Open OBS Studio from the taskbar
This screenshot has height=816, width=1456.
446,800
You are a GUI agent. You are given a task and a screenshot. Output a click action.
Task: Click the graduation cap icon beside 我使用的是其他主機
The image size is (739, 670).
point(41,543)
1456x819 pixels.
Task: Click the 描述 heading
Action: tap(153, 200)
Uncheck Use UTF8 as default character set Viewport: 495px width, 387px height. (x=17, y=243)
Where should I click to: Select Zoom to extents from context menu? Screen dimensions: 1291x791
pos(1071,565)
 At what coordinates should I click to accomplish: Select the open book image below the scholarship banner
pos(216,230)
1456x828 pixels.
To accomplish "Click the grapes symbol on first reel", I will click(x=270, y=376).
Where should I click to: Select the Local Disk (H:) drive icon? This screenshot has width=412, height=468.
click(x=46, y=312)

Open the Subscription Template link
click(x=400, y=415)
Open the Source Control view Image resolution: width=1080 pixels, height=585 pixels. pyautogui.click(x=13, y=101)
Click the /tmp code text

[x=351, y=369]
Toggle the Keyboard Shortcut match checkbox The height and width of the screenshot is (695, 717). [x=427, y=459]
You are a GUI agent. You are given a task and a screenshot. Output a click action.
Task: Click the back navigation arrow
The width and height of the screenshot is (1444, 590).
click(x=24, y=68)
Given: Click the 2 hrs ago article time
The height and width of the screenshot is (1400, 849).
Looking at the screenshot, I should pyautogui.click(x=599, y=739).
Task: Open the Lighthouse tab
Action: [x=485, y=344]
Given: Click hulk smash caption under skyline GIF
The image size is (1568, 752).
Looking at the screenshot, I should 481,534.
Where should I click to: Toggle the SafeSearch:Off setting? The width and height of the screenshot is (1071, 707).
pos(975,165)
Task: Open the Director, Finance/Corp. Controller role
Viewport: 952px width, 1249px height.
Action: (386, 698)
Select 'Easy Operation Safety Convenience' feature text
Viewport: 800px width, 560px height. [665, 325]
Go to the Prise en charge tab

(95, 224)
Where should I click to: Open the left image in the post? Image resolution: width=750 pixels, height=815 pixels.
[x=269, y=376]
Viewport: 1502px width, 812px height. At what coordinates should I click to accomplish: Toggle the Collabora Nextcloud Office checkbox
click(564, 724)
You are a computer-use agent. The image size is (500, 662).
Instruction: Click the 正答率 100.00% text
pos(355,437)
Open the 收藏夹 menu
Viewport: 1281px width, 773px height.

⁂

▶ [Brief]:
In the listing above, locate the line containing "Uncheck Use UTF8" and the line containing "Given: Click the 2 hrs ago article time", then transcribe both and every line between them verbatim.

▶ [Output]:
Uncheck Use UTF8 as default character set Viewport: 495px width, 387px height. (x=17, y=243)
Where should I click to: Select Zoom to extents from context menu? Screen dimensions: 1291x791
pos(1071,565)
 At what coordinates should I click to accomplish: Select the open book image below the scholarship banner
pos(216,230)
1456x828 pixels.
To accomplish "Click the grapes symbol on first reel", I will click(x=270, y=376).
Where should I click to: Select the Local Disk (H:) drive icon? This screenshot has width=412, height=468.
click(x=46, y=312)

Open the Subscription Template link
click(x=400, y=415)
Open the Source Control view Image resolution: width=1080 pixels, height=585 pixels. pyautogui.click(x=13, y=101)
Click the /tmp code text

[x=351, y=369]
Toggle the Keyboard Shortcut match checkbox The height and width of the screenshot is (695, 717). [x=427, y=459]
You are a GUI agent. You are given a task and a screenshot. Output a click action.
Task: Click the back navigation arrow
The width and height of the screenshot is (1444, 590).
click(x=24, y=68)
Given: Click the 2 hrs ago article time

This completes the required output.